**Instructions to follow:** From the first line onward, reproduce the records exactly; the final line to include is the one holding "You are a computer-use agent. 514x653 pixels.".

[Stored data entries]
• • • • • • •

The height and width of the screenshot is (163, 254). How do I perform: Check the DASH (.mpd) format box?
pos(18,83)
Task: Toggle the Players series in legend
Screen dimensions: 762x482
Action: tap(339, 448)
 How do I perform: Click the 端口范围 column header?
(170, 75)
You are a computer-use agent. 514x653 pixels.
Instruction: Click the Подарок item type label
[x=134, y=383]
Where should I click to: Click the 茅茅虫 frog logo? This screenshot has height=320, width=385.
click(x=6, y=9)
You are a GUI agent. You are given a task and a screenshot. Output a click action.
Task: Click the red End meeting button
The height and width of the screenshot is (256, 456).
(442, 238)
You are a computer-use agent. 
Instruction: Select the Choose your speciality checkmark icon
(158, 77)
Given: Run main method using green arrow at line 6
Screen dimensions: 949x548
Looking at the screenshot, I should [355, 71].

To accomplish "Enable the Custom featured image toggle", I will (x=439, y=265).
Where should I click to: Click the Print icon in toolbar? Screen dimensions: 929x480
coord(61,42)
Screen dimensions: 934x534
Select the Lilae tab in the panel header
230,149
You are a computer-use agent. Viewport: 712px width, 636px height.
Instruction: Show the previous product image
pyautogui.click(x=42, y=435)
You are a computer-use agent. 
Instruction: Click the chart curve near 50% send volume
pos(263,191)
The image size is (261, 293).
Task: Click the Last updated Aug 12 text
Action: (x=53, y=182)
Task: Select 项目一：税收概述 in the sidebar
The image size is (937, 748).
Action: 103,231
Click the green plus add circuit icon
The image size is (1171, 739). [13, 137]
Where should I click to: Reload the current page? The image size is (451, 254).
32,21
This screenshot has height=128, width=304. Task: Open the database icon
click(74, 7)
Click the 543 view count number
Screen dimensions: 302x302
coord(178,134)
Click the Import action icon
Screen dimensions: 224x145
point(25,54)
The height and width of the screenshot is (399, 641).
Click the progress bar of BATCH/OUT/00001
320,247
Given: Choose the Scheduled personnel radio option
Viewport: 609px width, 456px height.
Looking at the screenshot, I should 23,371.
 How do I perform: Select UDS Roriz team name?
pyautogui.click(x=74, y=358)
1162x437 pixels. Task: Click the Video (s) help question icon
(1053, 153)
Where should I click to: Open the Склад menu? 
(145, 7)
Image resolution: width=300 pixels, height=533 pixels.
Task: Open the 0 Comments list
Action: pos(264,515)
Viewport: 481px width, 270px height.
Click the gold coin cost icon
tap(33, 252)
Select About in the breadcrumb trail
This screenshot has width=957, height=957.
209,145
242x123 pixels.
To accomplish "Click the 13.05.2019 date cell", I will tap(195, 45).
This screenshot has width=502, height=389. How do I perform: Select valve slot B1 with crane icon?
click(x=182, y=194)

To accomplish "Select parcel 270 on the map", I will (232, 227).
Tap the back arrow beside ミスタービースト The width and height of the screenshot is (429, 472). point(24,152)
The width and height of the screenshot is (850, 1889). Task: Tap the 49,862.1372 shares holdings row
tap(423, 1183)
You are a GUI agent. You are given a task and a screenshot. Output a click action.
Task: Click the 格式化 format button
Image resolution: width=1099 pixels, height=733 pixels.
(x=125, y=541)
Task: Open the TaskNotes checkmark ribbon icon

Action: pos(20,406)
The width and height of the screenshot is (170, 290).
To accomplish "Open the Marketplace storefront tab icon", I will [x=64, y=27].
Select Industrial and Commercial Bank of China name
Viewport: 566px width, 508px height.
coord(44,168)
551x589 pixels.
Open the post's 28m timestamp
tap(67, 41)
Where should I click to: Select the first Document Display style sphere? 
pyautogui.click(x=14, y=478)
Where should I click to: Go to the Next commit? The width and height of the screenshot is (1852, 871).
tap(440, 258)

• • • • • • •

**Response:**
The height and width of the screenshot is (163, 254). How do I perform: Check the DASH (.mpd) format box?
pos(18,83)
Task: Toggle the Players series in legend
Screen dimensions: 762x482
Action: tap(339, 448)
 How do I perform: Click the 端口范围 column header?
(170, 75)
You are a computer-use agent. 514x653 pixels.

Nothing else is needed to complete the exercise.